- Anna Krykun, Emmanuelle Séjourné, Roxana Illasca, Université de Tours, laboratoire ICD
- Brigitte Desbois, librairie-café La Vagabonde
- Céline Gitton et Adeline Loury, Bibliothèque Municipale de Tours
La démarche en quelques mots
Notre travail sur les récits de violence organisée, liée à l’expérience des répressions politiques, persécutions ethniques et/ou religieuses, guerres technologiques, spoliation des ressources naturelles ou déplacements forcés de populations, a souvent conduit notre groupe de recherche, composé de trois chercheuses du laboratoire ICD, spécialistes des littératures espagnole, allemande et française contemporaines, à éprouver les limites du savoir académique en la matière. Ce sentiment fut à l’origine de notre volonté d’établir un dialogue avec des personnes qui, d’une part, ont vécu et narré ce type d’expériences et, d’autre part, des lecteurs « ordinaires » qui décident de s’engager dans la lecture des textesqui en font part.
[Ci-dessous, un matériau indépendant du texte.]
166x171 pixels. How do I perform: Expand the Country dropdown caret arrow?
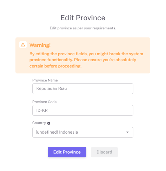(127, 132)
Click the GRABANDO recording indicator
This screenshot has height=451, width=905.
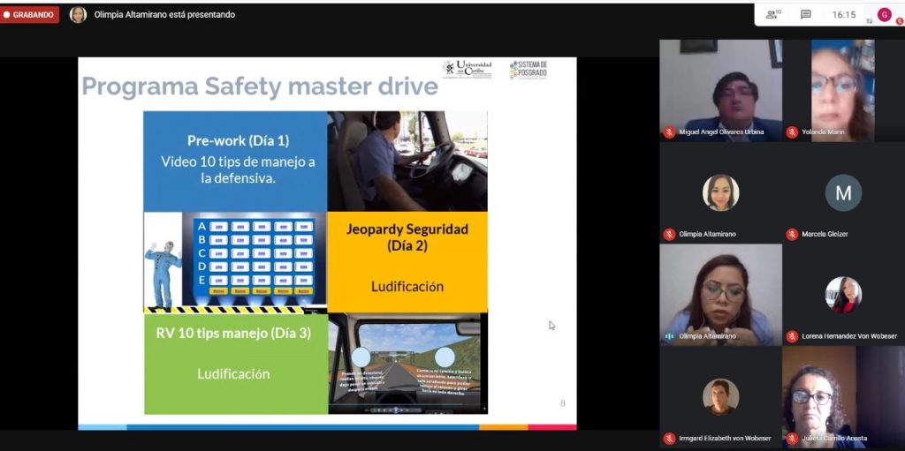pyautogui.click(x=29, y=14)
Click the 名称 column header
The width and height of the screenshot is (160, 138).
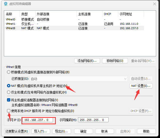[x=9, y=14]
Ce dialogue se concrétisera sous la forme de cinq rencontres avec des écrivains, mélangeant les participants universitaires au grand public. Chaque rencontre est considérée comme une possibilité de décentrer notre regard par rapport aux problématiques qui dominent nos champs disciplinaires grâce à trois procédés de recherche :
la comparaison des trames de rencontre préparées en amont au sein de notre groupe académique avec celles qui émanent d'un petit groupe de lecteurs actifs, réunis par les partenaires de la société civile la veille de la rencontre publique ;
l’observation participante visant à saisir comment la présence d’interlocuteurs modifie les comportements d’autres participants et particulièrement les jugements sur les œuvres littéraires qu’ils formulent (par exemple, les avis émis dans les discussions informelles entre lecteurs et ceux qu’ils expriment lors des rencontres publiques) ;
les entretiens semi-directifs approfondis avec les participants des différentes rencontres en marge de ces évènements.
En définitive, de tels espaces d’échanges avec des interlocuteurs non-académiques autour de notre objet d’étude nous semblent indispensables, aussi bien pour mener une recherche scientifique scrupuleuse que pour décloisonner des savoirs et des espaces sociaux.